Figure 3 shows a plan view of a harbour layout using the above-described straddle carriers 1 according to figures 1 or 2. The ground surface 3 is part of a quay 16 over which, by means of a multiplicity of straddle carriers 1, the ISO containers 4 are handled between a plurality of container crane bridges 17 and a container stacking area 18 adjoining the quay 16 and having container stacking cranes 19. Instead of the container handling crane bridges, other handling devices, e.g. mobile harbour cranes, can naturally also be used, particularly in the case of smaller cargo handling harbours.

Furthermore, provision can also be made or it may be technically necessary to revert to electro-hydraulic drives, instead of purely electric drives which act on transmissions, for specific drive tasks such as steering or lifting.
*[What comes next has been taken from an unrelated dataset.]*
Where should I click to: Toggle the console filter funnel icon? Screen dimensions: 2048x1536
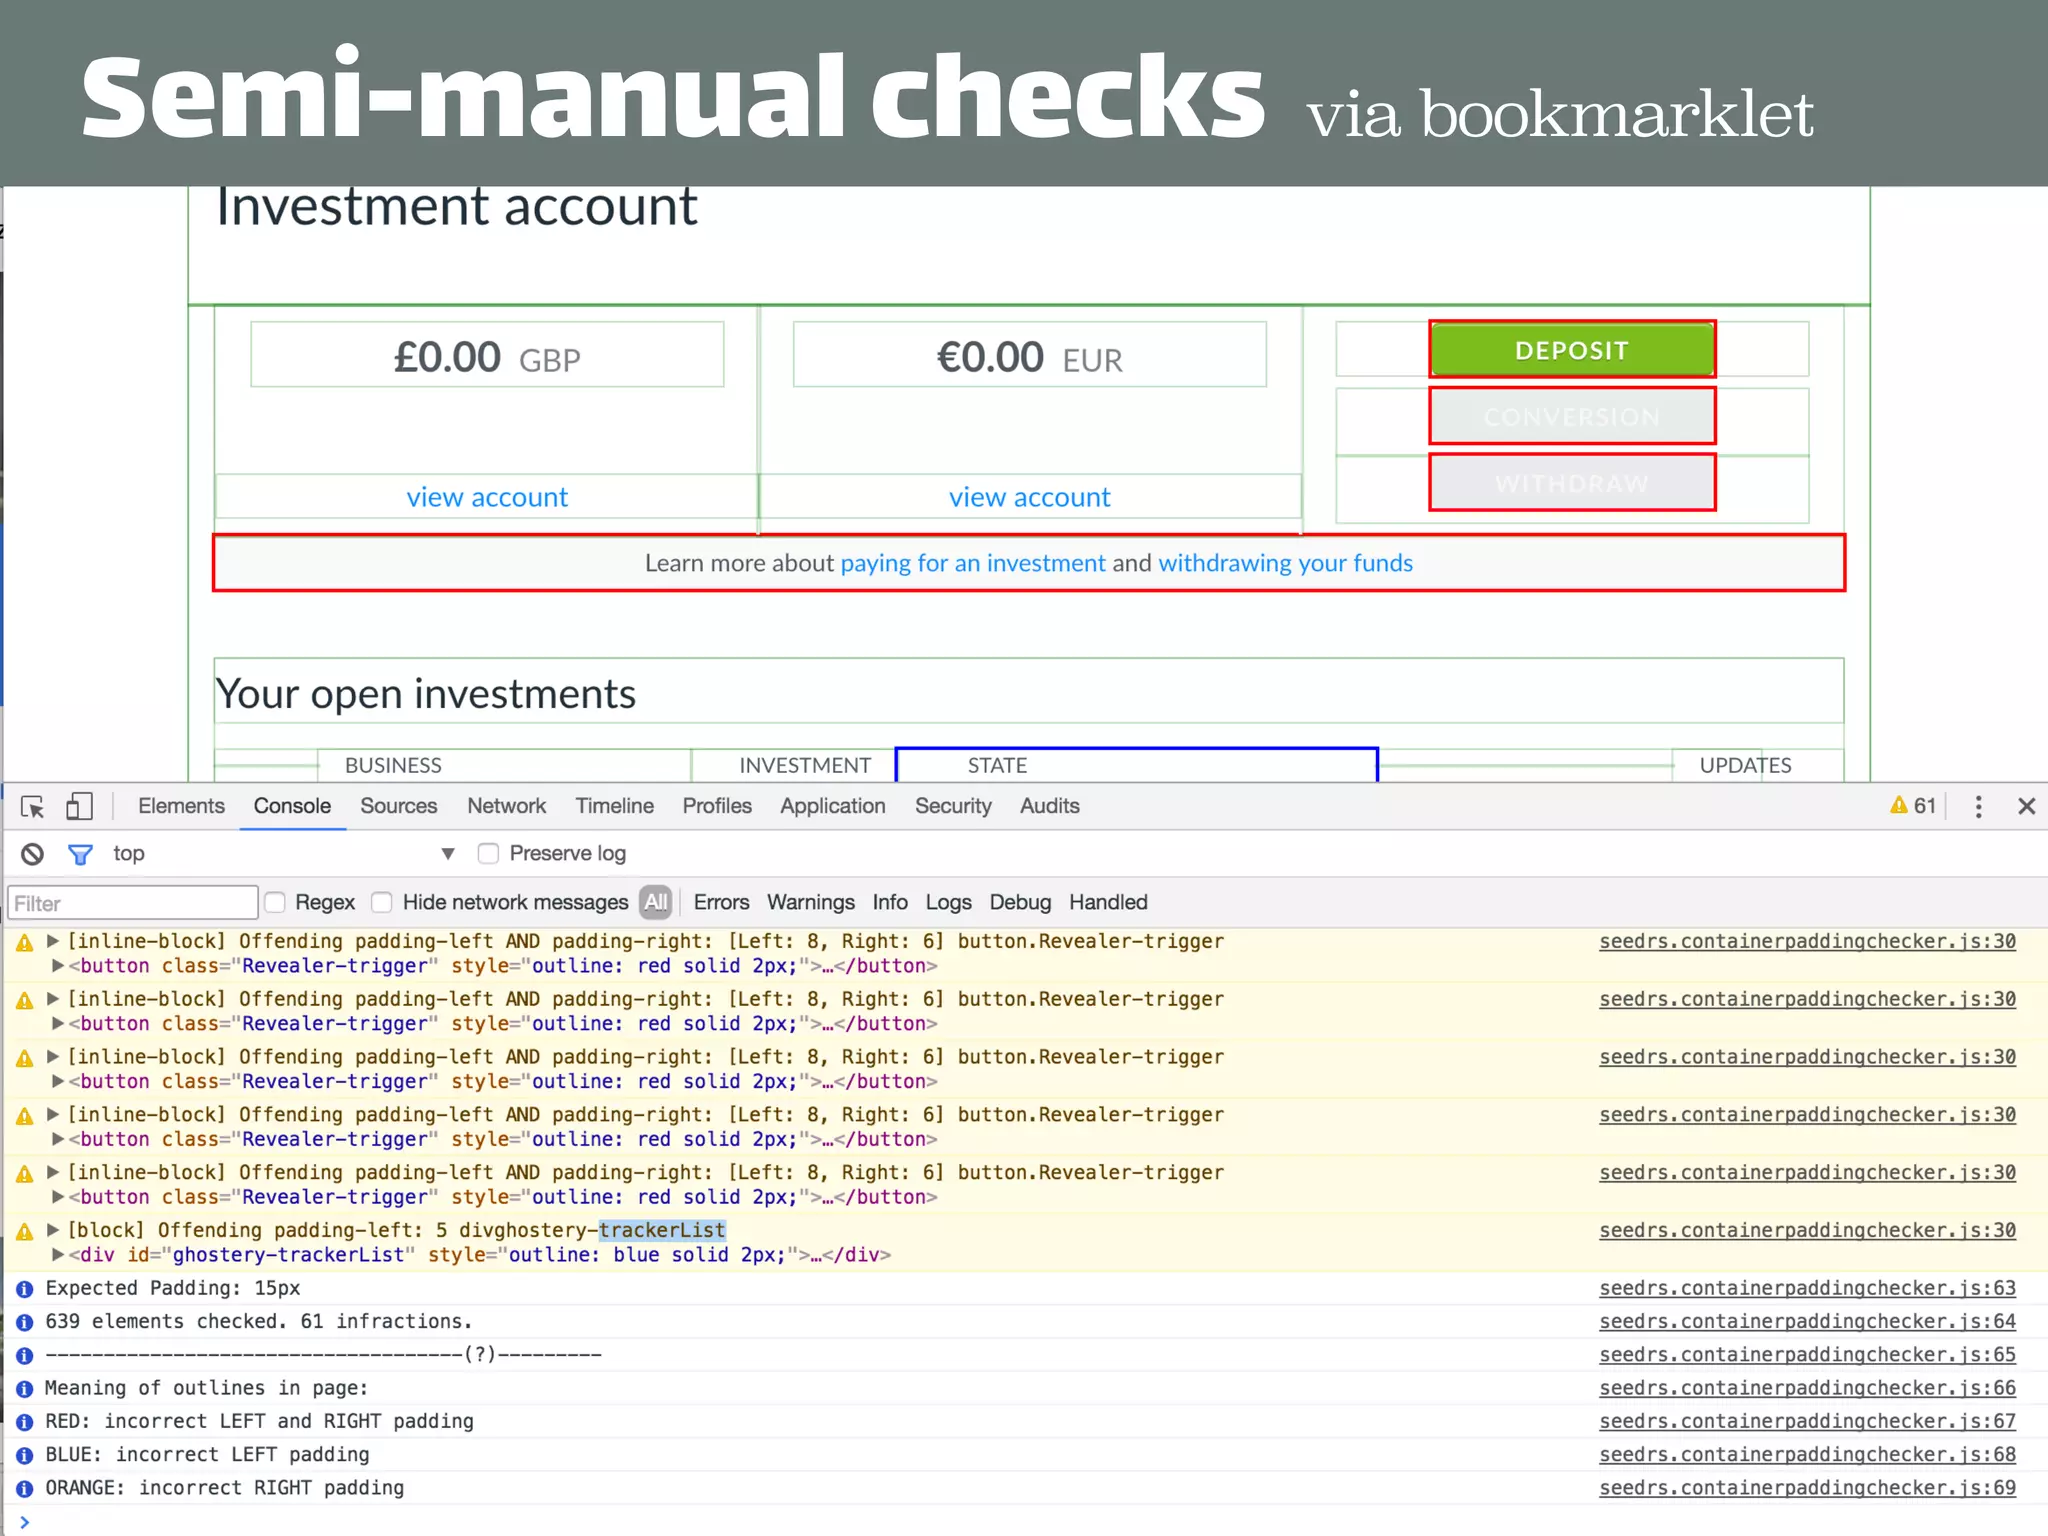pyautogui.click(x=80, y=854)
It is also possible in the case of the straddle carriers 1 to provide power recovery during lowering of the ISO containers 4 or during braking of the straddle carrier 1. The recovered power is then stored in short-term power stores such as so-called ultracaps or supercaps.
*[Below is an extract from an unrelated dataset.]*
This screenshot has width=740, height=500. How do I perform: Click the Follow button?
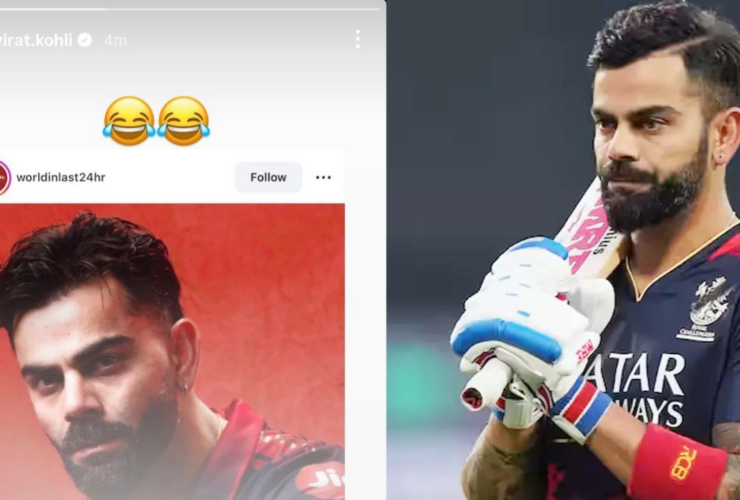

List of reference numerals 1 straddle carrier 2 wheel 3 ground surface 4 ISO container 5 wheeled running gear unit 6a right running gear unit support 7a front straddle frame 7b rear straddle frame 7c upper straddle support 7d straddle strut 8 longitudinal rail 9 top frame 10 lifting device 10a lifting mechanism 11 load pickup means 12 control cabinet 13 battery 14 driver's cab 15 sensor 16 quay 17 container bridge crane 18 container stacking area 19 container stacking crane F direction of travel H lifting direction h lifting height

Claims (9)

1. ISO lifts for electric containers, powered by a battery, with a front portal frame (7a) and a rear portal frame (7b) interconnected in the region of their upper ends with a top frame (9), and which has then suspended ISO containers having a raised and lowerable load-taking means which hangs down from the upper frame (9), characterized in that the battery (13) is arranged over the load-taking means (11) and is arranged in the area of the upper frame (9). Portal lifter according to claim 1, characterized in that there are exclusively electric drives. Portal lifter according to claim 1 or 2, characterized in that the battery (13) can be replaced in connection with charging the battery (13) outside the portal lifter. Portal lifter according to one of the preceding claims, characterized in that the battery (13) is designed as a lead acid battery and weighs about 6 to 10 hours. Portal lifter according to one of the preceding claims, characterized in that the battery (13) has a supporting function within the portal lifter (1). Portal lifter according to one of the preceding claims, characterized in that the portal lifter (1) is in the form of a 1 over 0 structure. Portal lifter according to one of claims 1 to 5, characterized in that the portal lifter (1) is in the form of a 1 over 1 structure. Portal lifter according to one of the preceding claims, characterized in that the portal lifter (1) is guided automatically. Portal lifter according to one of Claims 1 to 7, characterized in that a cab (14) is arranged on the portal lifter (1) and that the portal lifter (1) can be operated manually.